University of North Carolina Athletics

Lucas: Moving Out
June 9, 2009 | Men's Basketball, Featured Writers, Adam Lucas
June 9, 2009
By Adam Lucas
By now, the living room at 106 Carolina Ave. is empty. This seemed improbable, if not impossible, ten days ago.
Just before the end of May, Tyler Hansbrough and Danny Green were in Chicago for the NBA pre-draft camp. This left their housemates--Bobby Frasor, Marcus Ginyard and former manager Preston Puckett--in charge of emptying the house the quintet shared of all their worldly possessions. May 31 was the supposed drop-dead date.
On the afternoon of May 29, they had made the following progress: a pile of clothes Ginyard estimated at "500 t-shirts" was on the den floor headed for Goodwill and a picture of most of the group wearing sunglasses and plenty of hair gel had been pulled off the wall and placed on the floor.
"That's not moving out," Frasor told Ginyard. "That's just relocating something."
There was a distinctly melancholy feeling in the air. Puckett already has a job. Frasor was headed back to Chicago, where he threw out the first pitch for his beloved Chicago White Sox on June 6 and is considering professional basketball opportunities overseas (more on that topic in the linked video above). Ginyard will attend the second session of summer school and is moving in with Marc Campbell and Deon Thompson.
Having lived at 106 Carolina Ave. for two years, it seemed reasonable to ask why Thompson and Campbell couldn't have just moved in there, saving Ginyard the trouble of moving out.
"I couldn't do that," Ginyard said. "It wouldn't feel right, having someone else living here other than these guys."
And so, they were faced with the task of somehow emptying the house before the deadline, a deadline that was progressively described as "Sunday," "Sunday night," and finally, "By sunrise on Monday, we've got to be out of here."
They didn't seem to be in any hurry to leave. On the Friday of move-out weekend, they spent almost an hour reminiscing. A few house traditions were revealed: the "Big Saturday" football game-watching on fall Saturdays when Carolina was on the road, when two televisions were dragged into the den to maximize the available games; the recording of every Tar Heel basketball game, not to watch highlights but to play back embarrassing moments, like counting Hansbrough's steps on a non-called travel; and the photos of the players wearing Santa hats--Hansbrough's eventually became such a novelty that guests had their picture taken with his Santa picture.
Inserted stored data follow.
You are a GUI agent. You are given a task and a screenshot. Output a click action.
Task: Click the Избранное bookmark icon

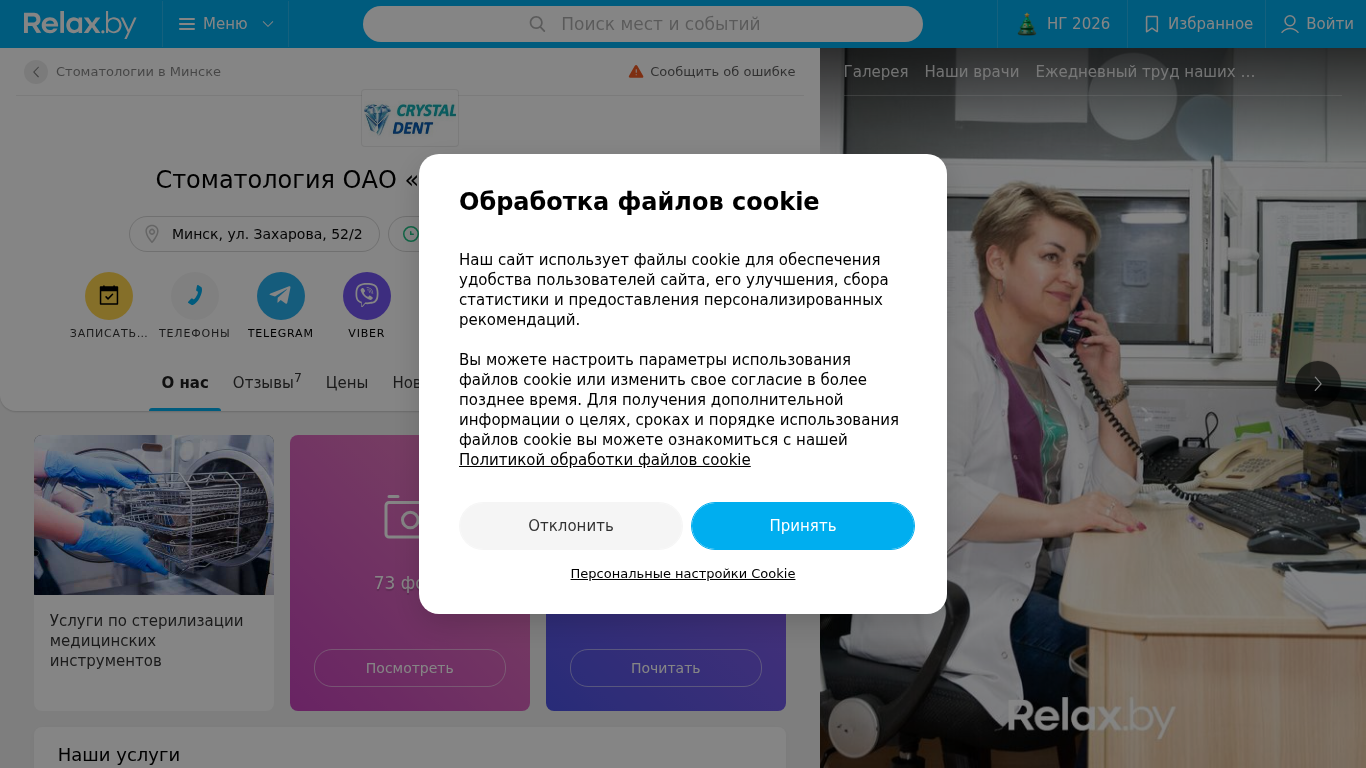pos(1152,24)
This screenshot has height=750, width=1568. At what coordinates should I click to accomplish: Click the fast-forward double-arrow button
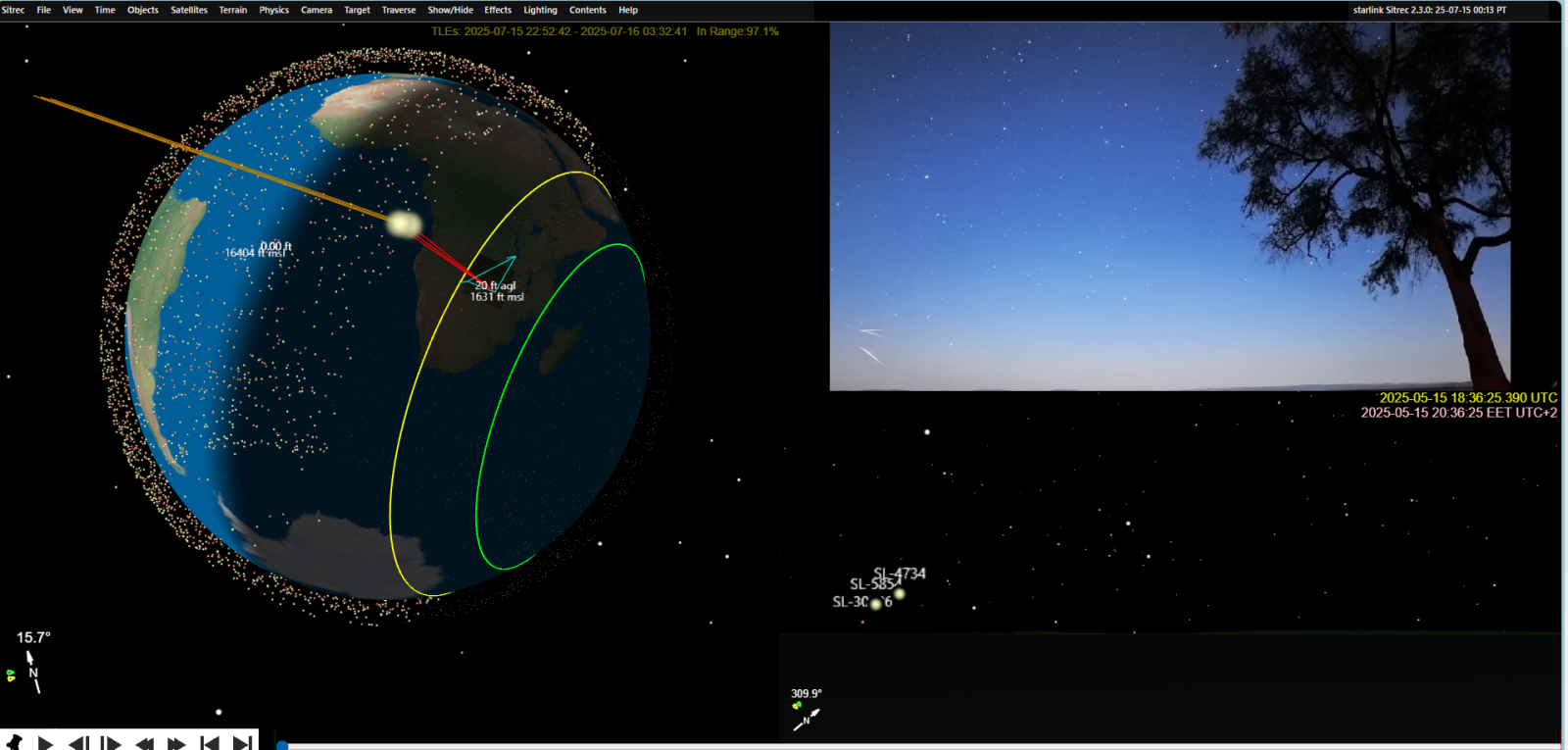[x=176, y=743]
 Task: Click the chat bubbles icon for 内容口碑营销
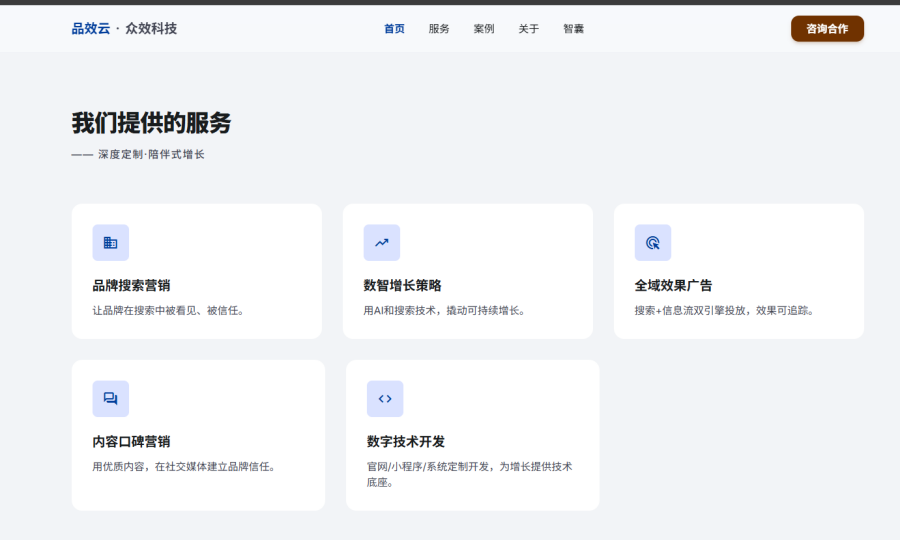tap(110, 399)
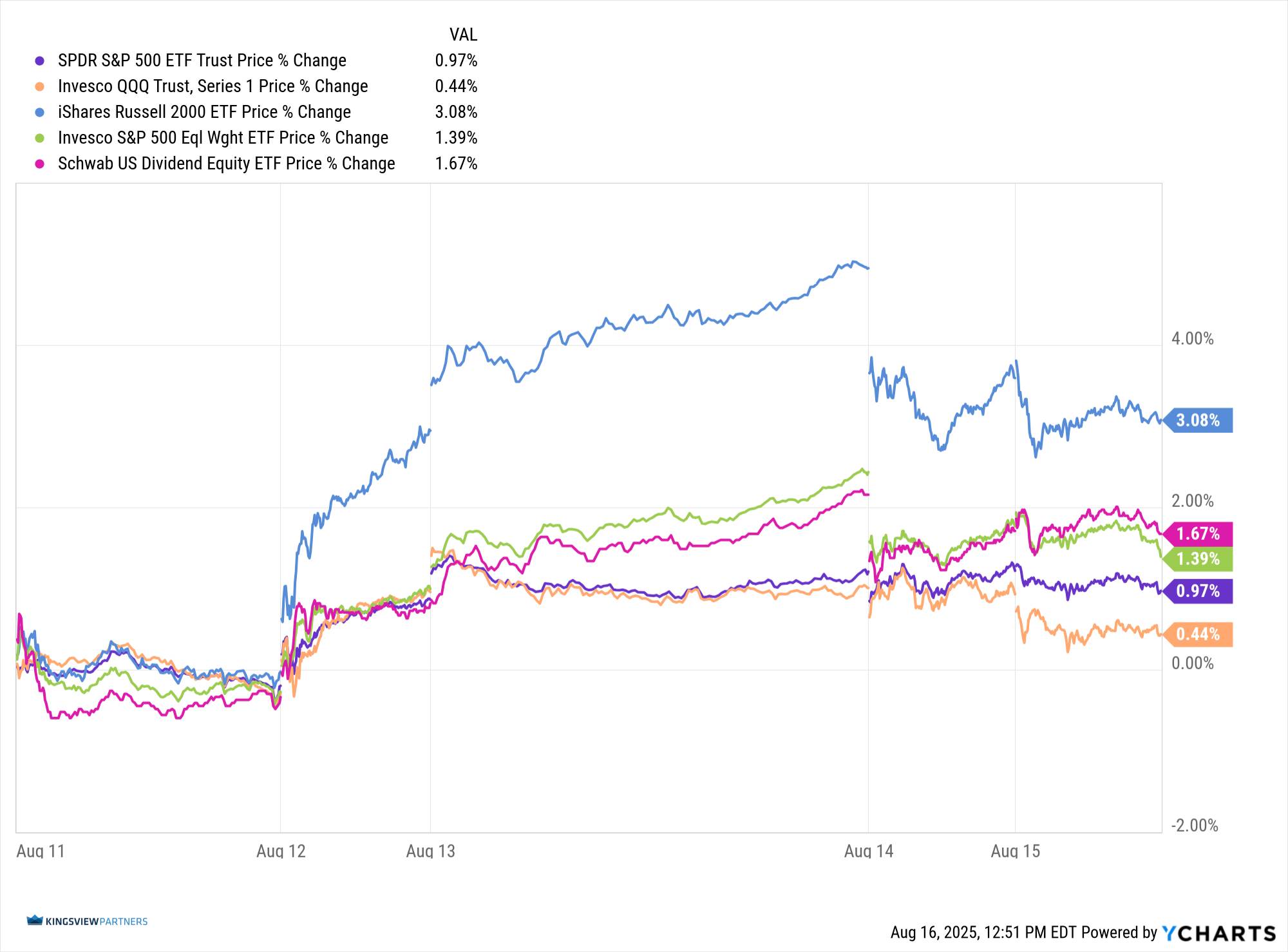This screenshot has width=1288, height=952.
Task: Select the SPDR S&P 500 ETF Trust label
Action: click(x=202, y=61)
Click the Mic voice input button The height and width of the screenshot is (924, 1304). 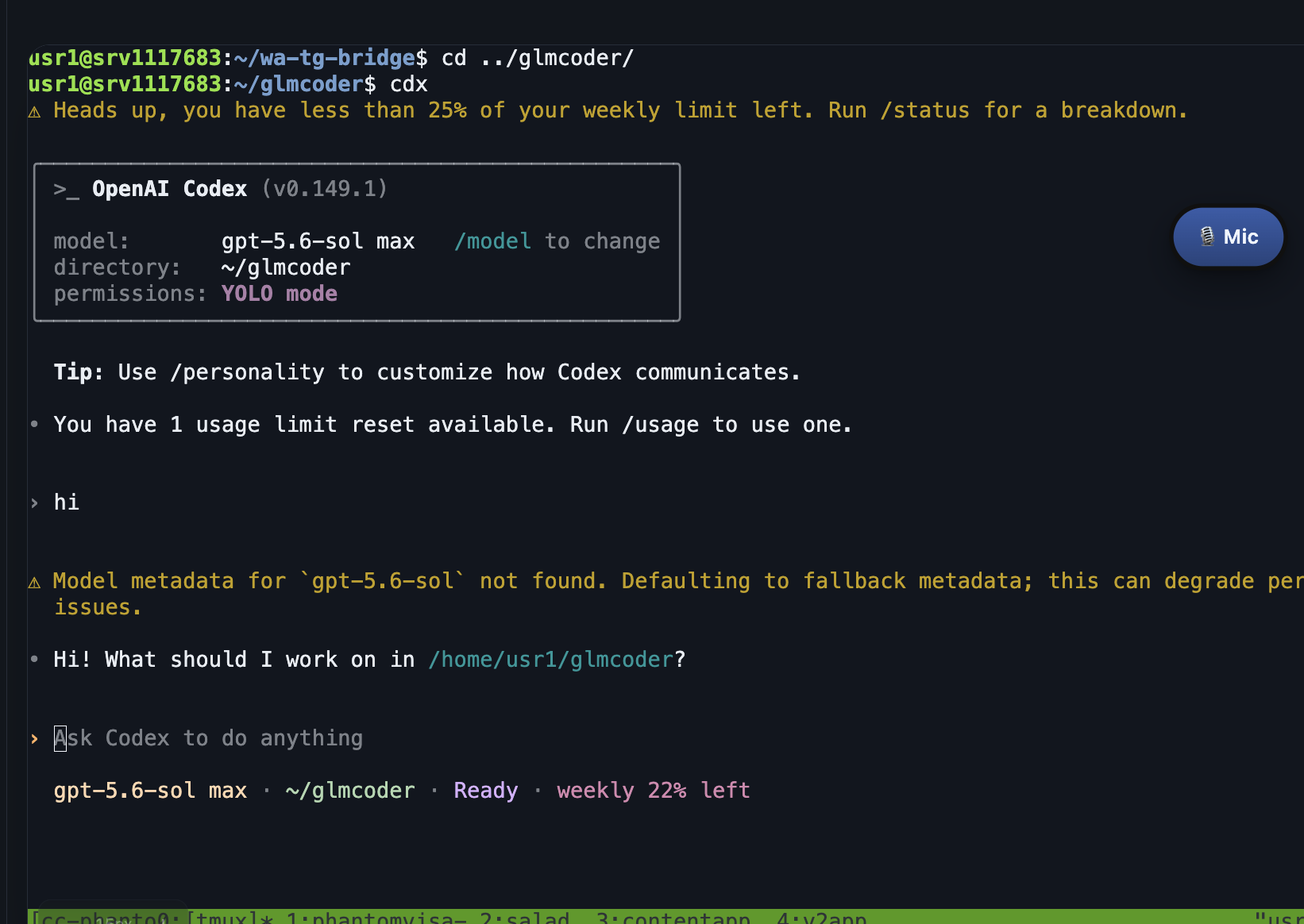tap(1228, 237)

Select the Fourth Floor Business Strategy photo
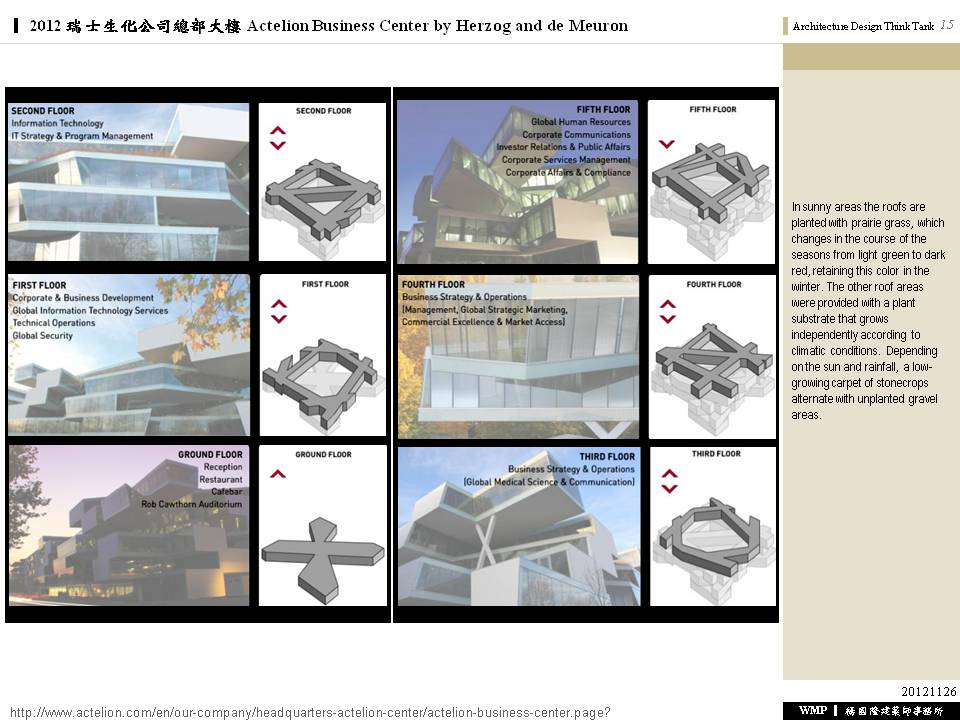click(518, 357)
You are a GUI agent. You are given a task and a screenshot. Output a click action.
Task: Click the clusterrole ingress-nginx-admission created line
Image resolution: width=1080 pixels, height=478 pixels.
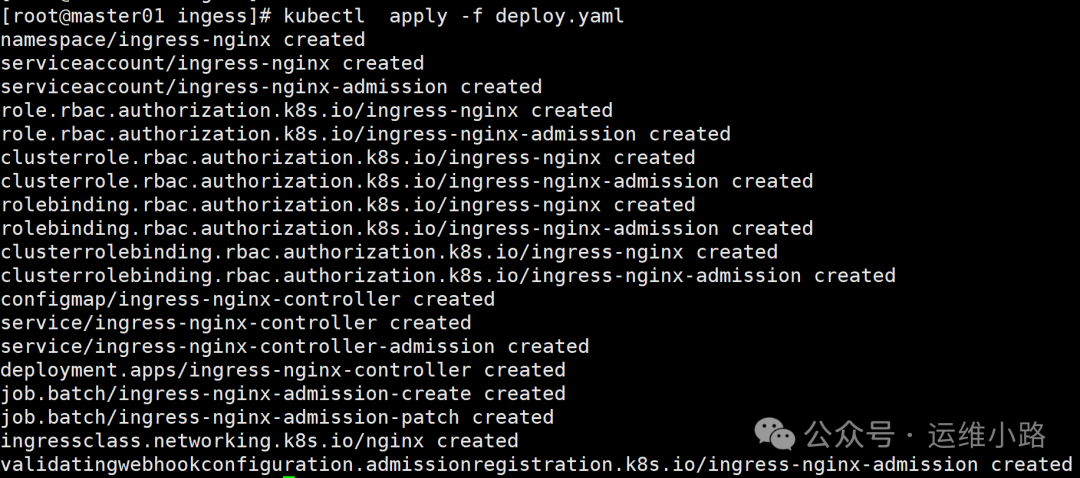tap(406, 181)
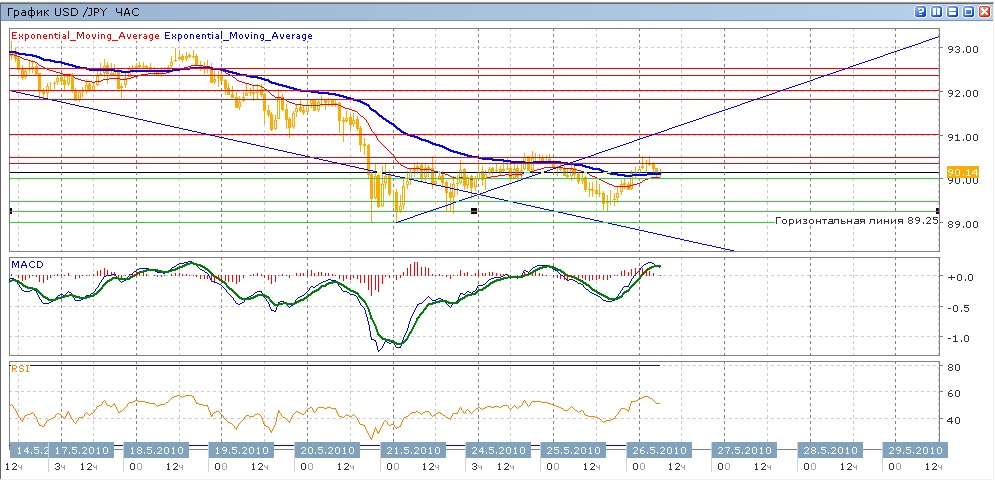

The group capped their two years at the house with an end-of-school-year party that featured bounce houses and a live DJ. Soon, Quentin Thomas began rapping. Thomas, a legitimate rapper with an actual future in the business, was soon joined on the microphone by Hansbrough, who has a future in basketball but not in beat-boxing.
"It didn't increase the production value," Frasor said, "but it did increase the comedic value."
The saga began during the second session of summer school before their freshman year, when the entire group lived at Granville Towers. At that point, Ginyard was the only freshman with a car on campus, which meant it was commonplace to see all the rookies crammed into his car--at that point, his air conditioning wasn't working, which meant they'd roll down the windows and listen to the soundtrack of that summer, which for them included Citizen Cope's "Pablo Picasso"--like clowns in a circus Volkswagen.
It's not a stretch to say that that forced time together created the nucleus that would eventually leave Chapel Hill as national champions. Off-court camaraderie turned into on-court chemistry.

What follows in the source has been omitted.